I am haunted by the lives we could not save. The river of federal funds that allowed me to rebuild this city provided no levee system against the tides of violence sprung from the porous gun laws of this country. I had no power to stop the flow of guns; the criminal justice system can only arrest and incarcerate the worst offenders. In the face of futile gun laws, I decided to raise awareness and set an alternative path. We have made a significant dent, but it is only that, a dent. We have so much more work to do. I firmly believe that this is a solvable problem if we treat gun violence as both a public safety issue and a public health crisis. We vaccinate people to thwart disease. Against gun violence, society is passive.

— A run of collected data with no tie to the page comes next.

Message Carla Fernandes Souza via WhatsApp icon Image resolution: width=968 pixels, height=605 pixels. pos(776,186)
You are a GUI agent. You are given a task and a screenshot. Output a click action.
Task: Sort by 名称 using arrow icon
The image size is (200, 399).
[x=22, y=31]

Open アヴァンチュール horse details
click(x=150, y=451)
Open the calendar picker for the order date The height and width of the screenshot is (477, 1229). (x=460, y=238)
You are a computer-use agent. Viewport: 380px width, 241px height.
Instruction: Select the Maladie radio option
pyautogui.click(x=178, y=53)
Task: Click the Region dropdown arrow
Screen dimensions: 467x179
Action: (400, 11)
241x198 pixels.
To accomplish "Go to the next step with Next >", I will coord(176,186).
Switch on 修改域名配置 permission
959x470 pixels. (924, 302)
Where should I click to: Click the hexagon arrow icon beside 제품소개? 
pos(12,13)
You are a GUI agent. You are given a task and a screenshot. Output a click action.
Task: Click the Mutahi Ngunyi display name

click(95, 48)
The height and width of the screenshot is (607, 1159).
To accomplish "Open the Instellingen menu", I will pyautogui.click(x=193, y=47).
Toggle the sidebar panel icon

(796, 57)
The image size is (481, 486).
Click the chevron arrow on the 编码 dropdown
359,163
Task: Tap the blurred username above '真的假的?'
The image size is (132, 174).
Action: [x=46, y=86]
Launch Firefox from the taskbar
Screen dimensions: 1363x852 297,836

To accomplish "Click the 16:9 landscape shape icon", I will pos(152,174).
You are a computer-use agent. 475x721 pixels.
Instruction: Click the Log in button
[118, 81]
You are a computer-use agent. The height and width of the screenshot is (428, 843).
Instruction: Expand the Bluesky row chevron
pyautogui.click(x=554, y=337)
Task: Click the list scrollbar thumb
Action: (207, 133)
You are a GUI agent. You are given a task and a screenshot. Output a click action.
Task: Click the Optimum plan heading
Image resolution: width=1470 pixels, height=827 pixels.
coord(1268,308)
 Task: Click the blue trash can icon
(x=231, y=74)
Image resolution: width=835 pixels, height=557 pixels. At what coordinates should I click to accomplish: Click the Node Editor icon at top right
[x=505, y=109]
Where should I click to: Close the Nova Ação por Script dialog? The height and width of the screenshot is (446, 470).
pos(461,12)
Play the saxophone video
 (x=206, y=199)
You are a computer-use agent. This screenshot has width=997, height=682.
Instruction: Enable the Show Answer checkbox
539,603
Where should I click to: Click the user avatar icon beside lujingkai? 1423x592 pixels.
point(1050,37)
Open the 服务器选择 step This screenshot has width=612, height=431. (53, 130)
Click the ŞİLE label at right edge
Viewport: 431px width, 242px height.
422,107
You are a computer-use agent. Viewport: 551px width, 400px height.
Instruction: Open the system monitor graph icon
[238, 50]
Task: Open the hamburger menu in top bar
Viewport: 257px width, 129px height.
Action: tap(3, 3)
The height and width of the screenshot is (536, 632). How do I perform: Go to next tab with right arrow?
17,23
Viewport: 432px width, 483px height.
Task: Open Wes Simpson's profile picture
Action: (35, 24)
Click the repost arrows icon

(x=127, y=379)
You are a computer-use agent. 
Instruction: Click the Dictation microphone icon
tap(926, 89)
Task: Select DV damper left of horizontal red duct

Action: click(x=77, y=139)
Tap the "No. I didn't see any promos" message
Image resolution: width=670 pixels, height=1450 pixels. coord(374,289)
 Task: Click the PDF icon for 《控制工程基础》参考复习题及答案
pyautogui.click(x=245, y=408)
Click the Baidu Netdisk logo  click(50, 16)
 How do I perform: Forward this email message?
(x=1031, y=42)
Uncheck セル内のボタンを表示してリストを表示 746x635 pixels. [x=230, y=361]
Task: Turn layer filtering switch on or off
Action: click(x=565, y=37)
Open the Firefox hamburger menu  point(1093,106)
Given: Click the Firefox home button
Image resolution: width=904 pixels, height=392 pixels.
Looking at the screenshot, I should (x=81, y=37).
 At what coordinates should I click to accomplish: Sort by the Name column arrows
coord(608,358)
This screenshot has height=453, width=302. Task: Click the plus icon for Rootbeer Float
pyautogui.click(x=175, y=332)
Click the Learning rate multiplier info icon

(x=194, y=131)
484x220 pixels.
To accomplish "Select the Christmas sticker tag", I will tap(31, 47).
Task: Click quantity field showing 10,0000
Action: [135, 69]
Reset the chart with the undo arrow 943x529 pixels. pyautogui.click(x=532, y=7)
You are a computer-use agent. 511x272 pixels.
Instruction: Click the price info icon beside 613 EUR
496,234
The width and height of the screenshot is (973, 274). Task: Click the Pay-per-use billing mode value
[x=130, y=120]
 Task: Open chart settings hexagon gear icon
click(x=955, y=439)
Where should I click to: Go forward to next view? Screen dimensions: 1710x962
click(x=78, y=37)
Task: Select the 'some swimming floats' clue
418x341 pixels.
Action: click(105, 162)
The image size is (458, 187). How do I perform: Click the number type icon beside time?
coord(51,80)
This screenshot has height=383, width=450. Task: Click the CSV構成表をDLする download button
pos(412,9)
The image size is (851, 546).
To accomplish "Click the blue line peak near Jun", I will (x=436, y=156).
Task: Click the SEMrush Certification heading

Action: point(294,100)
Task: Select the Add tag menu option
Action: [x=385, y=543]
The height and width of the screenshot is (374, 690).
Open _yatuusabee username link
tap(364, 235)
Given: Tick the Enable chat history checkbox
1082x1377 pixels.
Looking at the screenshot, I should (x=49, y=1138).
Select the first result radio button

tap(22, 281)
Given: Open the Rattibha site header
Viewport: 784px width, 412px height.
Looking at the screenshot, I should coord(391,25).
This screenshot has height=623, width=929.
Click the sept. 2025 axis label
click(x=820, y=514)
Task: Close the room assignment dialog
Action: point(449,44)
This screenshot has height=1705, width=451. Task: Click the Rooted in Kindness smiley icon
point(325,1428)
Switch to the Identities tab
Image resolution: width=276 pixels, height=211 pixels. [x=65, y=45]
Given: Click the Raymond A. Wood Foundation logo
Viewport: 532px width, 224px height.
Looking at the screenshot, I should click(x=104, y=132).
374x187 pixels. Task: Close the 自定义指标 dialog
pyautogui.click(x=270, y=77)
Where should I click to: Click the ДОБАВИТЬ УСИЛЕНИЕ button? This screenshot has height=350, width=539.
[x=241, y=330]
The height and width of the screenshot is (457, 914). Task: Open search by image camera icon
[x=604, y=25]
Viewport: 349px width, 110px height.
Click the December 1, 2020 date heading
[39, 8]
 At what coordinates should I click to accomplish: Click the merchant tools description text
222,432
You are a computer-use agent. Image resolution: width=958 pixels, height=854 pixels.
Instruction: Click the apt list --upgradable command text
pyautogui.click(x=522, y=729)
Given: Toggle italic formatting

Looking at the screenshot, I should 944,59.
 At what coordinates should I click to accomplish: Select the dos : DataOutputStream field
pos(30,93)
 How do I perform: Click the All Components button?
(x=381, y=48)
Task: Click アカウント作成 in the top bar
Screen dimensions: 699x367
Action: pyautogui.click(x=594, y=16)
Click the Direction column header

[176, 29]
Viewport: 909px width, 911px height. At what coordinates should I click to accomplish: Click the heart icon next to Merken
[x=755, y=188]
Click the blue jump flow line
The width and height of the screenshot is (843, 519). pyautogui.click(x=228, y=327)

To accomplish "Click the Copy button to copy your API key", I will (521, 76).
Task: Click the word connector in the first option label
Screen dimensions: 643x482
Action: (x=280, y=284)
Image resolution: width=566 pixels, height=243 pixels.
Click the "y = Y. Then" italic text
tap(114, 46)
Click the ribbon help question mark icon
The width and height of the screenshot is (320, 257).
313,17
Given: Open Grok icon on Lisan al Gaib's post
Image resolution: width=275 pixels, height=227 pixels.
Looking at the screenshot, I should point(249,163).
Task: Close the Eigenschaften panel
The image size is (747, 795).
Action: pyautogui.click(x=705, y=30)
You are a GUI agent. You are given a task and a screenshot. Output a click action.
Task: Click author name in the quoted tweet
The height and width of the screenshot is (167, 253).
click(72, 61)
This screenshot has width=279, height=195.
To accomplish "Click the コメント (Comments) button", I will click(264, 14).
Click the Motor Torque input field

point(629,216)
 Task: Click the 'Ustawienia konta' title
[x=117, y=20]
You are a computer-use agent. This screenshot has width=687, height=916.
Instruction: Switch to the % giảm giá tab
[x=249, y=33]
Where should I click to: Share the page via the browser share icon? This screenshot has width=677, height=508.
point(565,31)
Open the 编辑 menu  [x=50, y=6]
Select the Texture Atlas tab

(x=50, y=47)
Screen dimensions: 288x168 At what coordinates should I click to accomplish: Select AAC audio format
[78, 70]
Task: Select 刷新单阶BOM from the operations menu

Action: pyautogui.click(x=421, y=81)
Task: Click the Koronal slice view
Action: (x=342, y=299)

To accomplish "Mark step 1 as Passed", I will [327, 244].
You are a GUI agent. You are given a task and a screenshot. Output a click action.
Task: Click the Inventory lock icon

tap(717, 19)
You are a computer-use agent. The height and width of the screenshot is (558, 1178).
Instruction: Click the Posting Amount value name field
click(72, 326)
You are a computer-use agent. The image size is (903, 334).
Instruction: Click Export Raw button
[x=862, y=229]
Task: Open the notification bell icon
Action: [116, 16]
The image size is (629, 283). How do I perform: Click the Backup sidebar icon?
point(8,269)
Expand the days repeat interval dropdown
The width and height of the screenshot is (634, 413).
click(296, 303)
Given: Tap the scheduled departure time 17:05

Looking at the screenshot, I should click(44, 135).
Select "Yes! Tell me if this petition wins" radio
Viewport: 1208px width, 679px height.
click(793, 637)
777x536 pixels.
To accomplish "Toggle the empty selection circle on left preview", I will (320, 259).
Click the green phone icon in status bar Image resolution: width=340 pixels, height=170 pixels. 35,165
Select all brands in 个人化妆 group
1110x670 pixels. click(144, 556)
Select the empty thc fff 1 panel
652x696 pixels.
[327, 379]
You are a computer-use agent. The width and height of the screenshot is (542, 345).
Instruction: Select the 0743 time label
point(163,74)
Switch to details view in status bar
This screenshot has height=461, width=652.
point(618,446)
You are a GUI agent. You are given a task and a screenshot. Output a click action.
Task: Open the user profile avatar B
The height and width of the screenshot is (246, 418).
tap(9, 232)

A politician learns from youngsters trapped on the front lines of this carnage how desperately they want to avoid drug gangs and change their circumstances. Ricky Summers, sixteen, was surrounded by violence in his Central City neighborhood. Ricky was determined to get out and be different. He was one of the original “KIPPsters” enrolled in the first class at Knowledge Is Power Program in Central City, part of the charter school effort. With ambitions for college, Ricky was struggling to become a man without the guiding hand of a father. His eighth-grade English class had been studying Langston Hughes’s poem, “Harlem.” “What happens to a dream deferred? Does it dry up like a raisin in the sun? . . . Or does it explode?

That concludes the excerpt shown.